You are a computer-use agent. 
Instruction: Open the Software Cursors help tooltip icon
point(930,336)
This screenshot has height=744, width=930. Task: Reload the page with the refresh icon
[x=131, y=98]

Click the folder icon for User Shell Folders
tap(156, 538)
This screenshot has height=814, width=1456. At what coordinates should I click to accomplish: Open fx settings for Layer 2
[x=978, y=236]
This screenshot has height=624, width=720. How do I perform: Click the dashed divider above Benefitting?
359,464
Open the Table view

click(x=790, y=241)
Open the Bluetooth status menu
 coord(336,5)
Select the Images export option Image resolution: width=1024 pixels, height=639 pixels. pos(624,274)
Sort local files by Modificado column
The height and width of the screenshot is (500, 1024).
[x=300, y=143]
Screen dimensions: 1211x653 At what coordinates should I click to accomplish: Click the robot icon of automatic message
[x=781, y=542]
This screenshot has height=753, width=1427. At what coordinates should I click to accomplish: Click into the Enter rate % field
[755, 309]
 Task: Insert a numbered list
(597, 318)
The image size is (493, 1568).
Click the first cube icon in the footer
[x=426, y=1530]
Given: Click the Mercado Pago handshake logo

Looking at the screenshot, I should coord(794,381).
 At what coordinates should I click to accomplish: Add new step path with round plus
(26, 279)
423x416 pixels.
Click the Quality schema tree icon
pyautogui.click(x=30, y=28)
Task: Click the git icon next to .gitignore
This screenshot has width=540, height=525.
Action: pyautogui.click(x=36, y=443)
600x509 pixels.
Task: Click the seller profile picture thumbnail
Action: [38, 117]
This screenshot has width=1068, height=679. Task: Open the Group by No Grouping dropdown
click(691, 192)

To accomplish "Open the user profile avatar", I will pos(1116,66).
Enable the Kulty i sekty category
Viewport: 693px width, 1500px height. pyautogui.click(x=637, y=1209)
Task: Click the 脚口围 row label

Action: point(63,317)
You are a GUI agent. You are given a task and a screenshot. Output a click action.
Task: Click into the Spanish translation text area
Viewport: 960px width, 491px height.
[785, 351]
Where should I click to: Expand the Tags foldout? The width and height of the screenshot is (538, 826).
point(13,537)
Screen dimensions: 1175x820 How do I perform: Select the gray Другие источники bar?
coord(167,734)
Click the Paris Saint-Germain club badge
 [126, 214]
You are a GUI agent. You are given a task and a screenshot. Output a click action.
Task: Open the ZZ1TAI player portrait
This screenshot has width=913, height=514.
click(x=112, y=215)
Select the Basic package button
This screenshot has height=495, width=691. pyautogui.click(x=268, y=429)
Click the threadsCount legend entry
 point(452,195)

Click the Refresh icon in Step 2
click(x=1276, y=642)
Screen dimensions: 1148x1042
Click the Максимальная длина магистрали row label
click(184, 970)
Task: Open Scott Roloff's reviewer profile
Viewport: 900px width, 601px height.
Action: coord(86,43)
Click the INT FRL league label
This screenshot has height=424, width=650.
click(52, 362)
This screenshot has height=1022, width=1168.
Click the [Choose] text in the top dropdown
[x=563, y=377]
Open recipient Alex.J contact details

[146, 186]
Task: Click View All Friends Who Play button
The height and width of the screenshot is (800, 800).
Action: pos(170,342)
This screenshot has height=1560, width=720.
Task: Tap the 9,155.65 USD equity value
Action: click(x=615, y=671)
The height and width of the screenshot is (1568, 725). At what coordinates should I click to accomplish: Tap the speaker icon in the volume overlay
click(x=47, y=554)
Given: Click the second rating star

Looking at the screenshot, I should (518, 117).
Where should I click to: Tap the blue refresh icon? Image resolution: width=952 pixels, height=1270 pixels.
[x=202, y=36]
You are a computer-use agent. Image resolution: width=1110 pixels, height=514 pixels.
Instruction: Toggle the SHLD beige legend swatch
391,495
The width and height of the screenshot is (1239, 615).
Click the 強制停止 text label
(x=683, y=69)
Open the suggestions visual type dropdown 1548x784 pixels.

════════

◆ WHAT NEEDS TO BE DONE ◆
Every line in the listing that holds the string "agent" should be copied out.

◆ RESPONSE TO THE EXERCISE ◆
You are a computer-use agent. 
You are a GUI agent. You are given a task and a screenshot. Output a click action.
You are a GUI agent. You are given a task and a screenshot. Output a click action.
You are a computer-use agent. Image resolution: width=1110 pixels, height=514 pixels.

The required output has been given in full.